No one can force tourists to travel to a region that has become more dangerous, but we should be sensitive to the devastating impact a decline in tourism will bring to Turkey (which derives nearly a quarter of its revenue from tourism). We need a grand gesture of solidarity, reminiscent of an event that almost no American remembers, but which all Turks do -- the decision to send the USS Missouri to Istanbul in 1946, at the beginning of the Cold War. Ostensibly, the Missouri's mission was to return the remains of Turkey's late ambassador to the United States, M. Munir Ertegun (the father of music mogul and future Atlantic Records cofounder Ahmet Ertegun). But it was clear that the ship's arrival was also a signal to the Soviets to back off the Bosporus.
Battleships are the last thing Turkey needs at the moment, but a combination of economic assistance and well-chosen words from the White House would help. During the last two years, Turkey has been going through a wrenching process of modernization, in part to fulfill the conditions of European Union candidacy. The government has abolished the death penalty, improved relations with Greece, and made its public finances more transparent.

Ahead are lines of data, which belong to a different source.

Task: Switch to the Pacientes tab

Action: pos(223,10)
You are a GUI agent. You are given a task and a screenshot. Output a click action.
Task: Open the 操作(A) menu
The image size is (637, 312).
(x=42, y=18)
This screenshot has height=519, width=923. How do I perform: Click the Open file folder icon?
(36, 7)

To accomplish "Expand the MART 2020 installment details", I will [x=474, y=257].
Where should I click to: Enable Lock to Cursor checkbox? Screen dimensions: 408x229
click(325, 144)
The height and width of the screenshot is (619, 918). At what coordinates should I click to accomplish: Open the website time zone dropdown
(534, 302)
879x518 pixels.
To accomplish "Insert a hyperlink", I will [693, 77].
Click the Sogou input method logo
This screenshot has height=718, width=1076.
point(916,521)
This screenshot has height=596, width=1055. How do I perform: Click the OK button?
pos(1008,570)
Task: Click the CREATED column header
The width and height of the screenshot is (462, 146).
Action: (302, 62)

Until Nov. 15, the economy was looking up, and a recent Moody's Report boosted Turkey's economic prospects. Since then, the Turkish stock market has operated sporadically, and the lack of US support has hardly encouraged investors.Since the efforts of Kemal Atatrk to bring Turkey into the West's orbit, Turkey has been that rarest of creatures -- a historically Islamic nation that remains astonishingly secular and in some ways anti-Islamic. That will not change soon. Even Prime Minister Erdogan, whom some mistrusted because of Islamist rhetoric in his past, has taken pains to identify Turkey with the West. Still, it is strongly in America's interests to show some backbone now. We need to exert more pressure on our European allies to support Turkey's candidacy for the EU. And we need to bring Turkey into the postwar planning in Iraq.

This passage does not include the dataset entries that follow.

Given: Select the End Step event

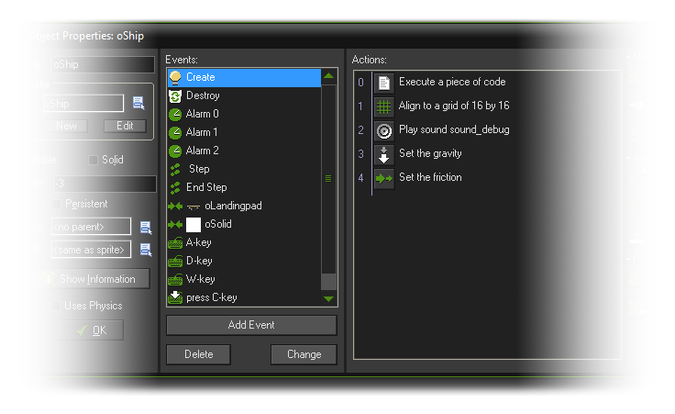Looking at the screenshot, I should [206, 187].
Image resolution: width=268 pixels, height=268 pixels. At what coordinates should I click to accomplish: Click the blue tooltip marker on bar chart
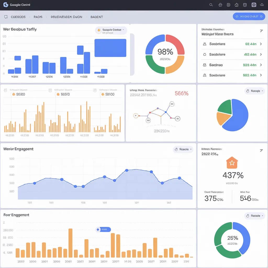coord(103,230)
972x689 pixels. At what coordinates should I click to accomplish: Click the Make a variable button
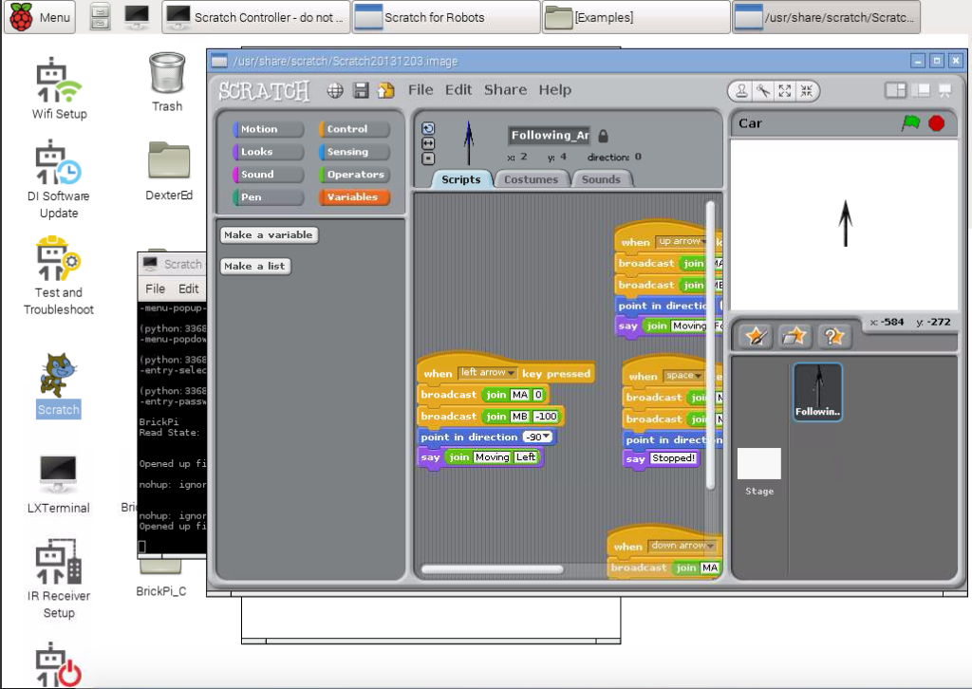click(271, 234)
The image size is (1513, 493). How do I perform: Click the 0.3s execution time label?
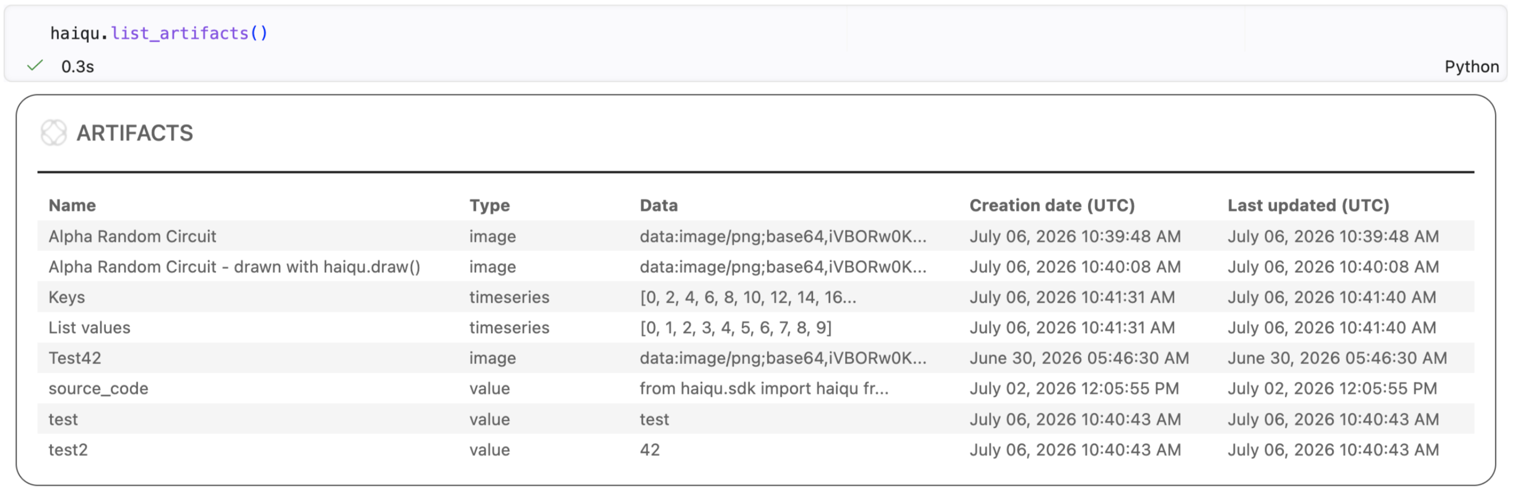click(78, 67)
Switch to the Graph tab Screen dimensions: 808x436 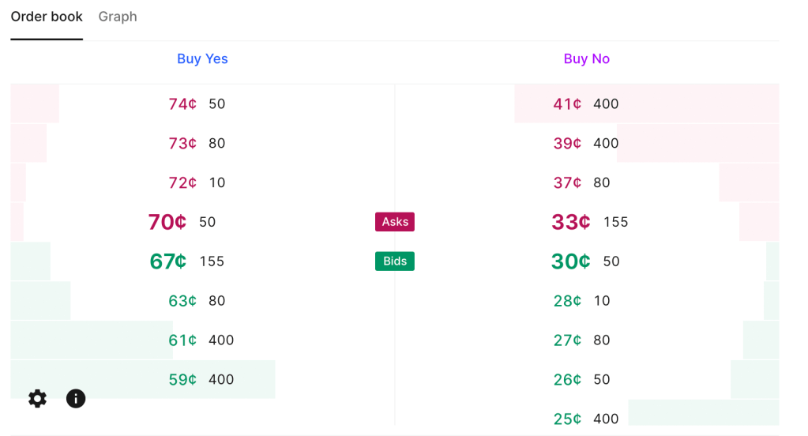(118, 17)
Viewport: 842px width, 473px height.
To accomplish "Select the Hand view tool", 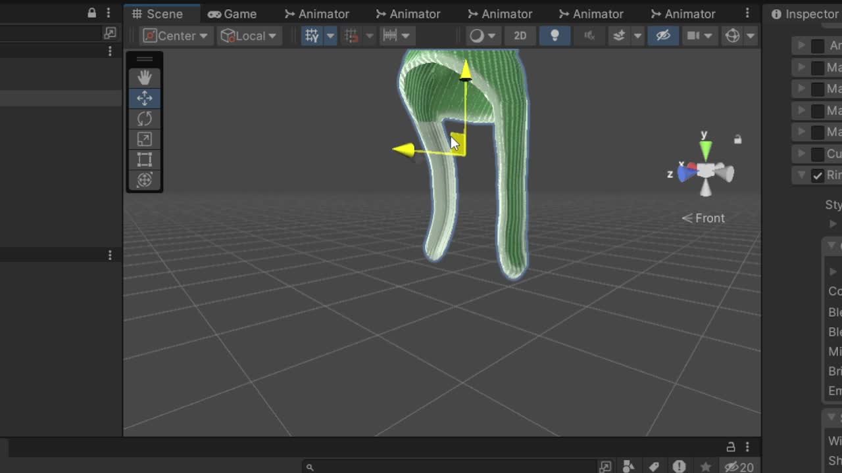I will pos(144,78).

That does not mean more Turkish soldiers. Instead, the United States should hold a major economic conference in Turkey to plan the rebuilding of the Iraqi economy. While giant American corporations are lumbering through the Middle East, smaller Turkish and regional entrepreneurs can invest more quickly and creatively in Iraq, to the benefit of people on both sides of the Turkish-Iraqi border. An increase in commerce would especially benefit Turkey's southeast, which suffered after the 1991 Gulf War deprived it of its usual trade with Iraq. To alleviate poverty in one of Turkey's poorest regions is a promising way to fight terrorism and help the Erdogan government continue its path of political and social reform.
It is hard to overestimate Turkey's importance to the United States. Turkish success will make our efforts that much easier in all directions from Istanbul. In the Balkans, where we have seen meaningful -- but fragile -- progress in Bosnia and Kosovo. In Georgia, struggling to stay intact after a precarious revolution and new pressures from Russia. In the Middle East, where Turkey has long played a constructive role advancing peace efforts between Israel and the Palestinians. In Iraq itself, which shares the Tigris and Euphrates with Turkey, and where hopes (and fears) for the region are currently focused. And in Islamic nations everywhere, seeking to find the right balance between democratic aspirations and the desire to preserve their religious inheritance.
There has never been a more important time to stand by an old friend.
Faruk Birtek is professor of sociology at Bogazici University in Istanbul, and a visiting fellow at the C.V. Starr Center of Washington College. Ted Widmer is director of the Starr Center, and was director of speechwriting at the National Security Council from 1997 to 2000.